My vision wavered and began to grow dark, and I could feel the labored contractions of my lungs, squeezing in on themselves, and I worked on. The shadow above us was now too dark to see through, and it was expanding – not because the creature grew, but because now it was descending, sensing what it was I was doing. My companion and I redoubled our pace, I as possessed by some other will as it was by mine, and at last, at last as I could feel the cold turbulence of the approaching shadow, we placed the final serif in the pattern.
The water cleared, and I was alone. I knew I had to rise slowly, that at this depth the bends would kill me if I sped upward to fast, but I was relieved by the thought of such a welcome death, and so I kicked upward, raising my face to the surface.
The dream-shape remained there still, transparent and fading as it subsided into its coma. I would not describe it to you if I could, any more than I will tell you of the expression I saw on Frank's face, before he vanished with it.

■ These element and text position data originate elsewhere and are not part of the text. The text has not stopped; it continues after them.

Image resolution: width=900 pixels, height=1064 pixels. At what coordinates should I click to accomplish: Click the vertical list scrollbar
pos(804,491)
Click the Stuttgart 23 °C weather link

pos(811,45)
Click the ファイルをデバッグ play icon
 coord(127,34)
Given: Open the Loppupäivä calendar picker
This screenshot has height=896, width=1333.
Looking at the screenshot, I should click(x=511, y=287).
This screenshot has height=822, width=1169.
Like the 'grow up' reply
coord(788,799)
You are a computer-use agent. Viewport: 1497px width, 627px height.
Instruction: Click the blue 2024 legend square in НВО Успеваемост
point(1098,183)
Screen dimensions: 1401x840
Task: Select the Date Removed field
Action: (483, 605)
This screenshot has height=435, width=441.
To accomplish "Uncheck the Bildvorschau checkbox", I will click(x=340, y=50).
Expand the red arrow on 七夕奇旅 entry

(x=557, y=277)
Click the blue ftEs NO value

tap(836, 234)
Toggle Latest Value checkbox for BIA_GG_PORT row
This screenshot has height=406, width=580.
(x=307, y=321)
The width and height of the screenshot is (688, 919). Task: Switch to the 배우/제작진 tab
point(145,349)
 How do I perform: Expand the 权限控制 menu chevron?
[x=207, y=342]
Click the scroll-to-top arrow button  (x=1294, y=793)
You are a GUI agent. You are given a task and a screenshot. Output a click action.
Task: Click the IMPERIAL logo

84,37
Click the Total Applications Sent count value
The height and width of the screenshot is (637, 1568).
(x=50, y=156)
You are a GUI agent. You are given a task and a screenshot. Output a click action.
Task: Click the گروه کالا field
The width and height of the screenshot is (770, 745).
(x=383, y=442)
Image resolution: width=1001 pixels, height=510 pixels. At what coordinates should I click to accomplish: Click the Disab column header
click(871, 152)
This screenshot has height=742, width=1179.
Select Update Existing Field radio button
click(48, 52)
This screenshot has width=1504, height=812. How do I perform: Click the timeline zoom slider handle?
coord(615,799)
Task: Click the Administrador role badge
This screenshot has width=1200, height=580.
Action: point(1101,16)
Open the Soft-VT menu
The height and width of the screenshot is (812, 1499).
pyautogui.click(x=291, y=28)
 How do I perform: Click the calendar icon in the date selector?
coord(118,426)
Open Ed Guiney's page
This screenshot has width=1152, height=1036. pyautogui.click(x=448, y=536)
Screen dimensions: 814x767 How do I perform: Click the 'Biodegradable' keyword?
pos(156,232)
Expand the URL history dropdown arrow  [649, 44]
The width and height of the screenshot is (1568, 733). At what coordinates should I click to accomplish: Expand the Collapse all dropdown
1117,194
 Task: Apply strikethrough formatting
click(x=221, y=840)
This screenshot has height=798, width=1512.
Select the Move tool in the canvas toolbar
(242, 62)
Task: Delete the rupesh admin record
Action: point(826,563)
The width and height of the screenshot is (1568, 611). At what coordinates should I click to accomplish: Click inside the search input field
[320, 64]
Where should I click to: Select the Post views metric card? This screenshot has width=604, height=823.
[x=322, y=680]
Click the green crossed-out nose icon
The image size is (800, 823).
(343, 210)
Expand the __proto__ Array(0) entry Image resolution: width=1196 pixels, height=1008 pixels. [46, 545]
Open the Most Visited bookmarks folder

It had embraced him, but it had not killed him – not then. In his eyes I could read what it was doing, what it had done, and it was a thing more terrible than what we call death. It was a true death, a consumption of any essence, a Hell contained in each second of the terrible draining.
Dead or not, Frank dreams with it now. He always will, until it wakes again.
I can see that you don't believe me. You can see that pieces of this story are missing, such as what lengths I have gone to in the years since to keep the frog-things in their sated stupor. I will confess no crimes.
But I will show you this pearl. My bonus from Frank, tucked into my belt and forgotten until days after I washed up on shore, the only man alive who could know, but never explain, that it was no earthquake that shook this city to pieces. It is curious, is it not? Certainly there are no other pearls with the same luster, the same color. And yes, it is larger now, the size of a robin's egg. It doesn't need an oyster to grow. It isn't really a pearl at all, you know.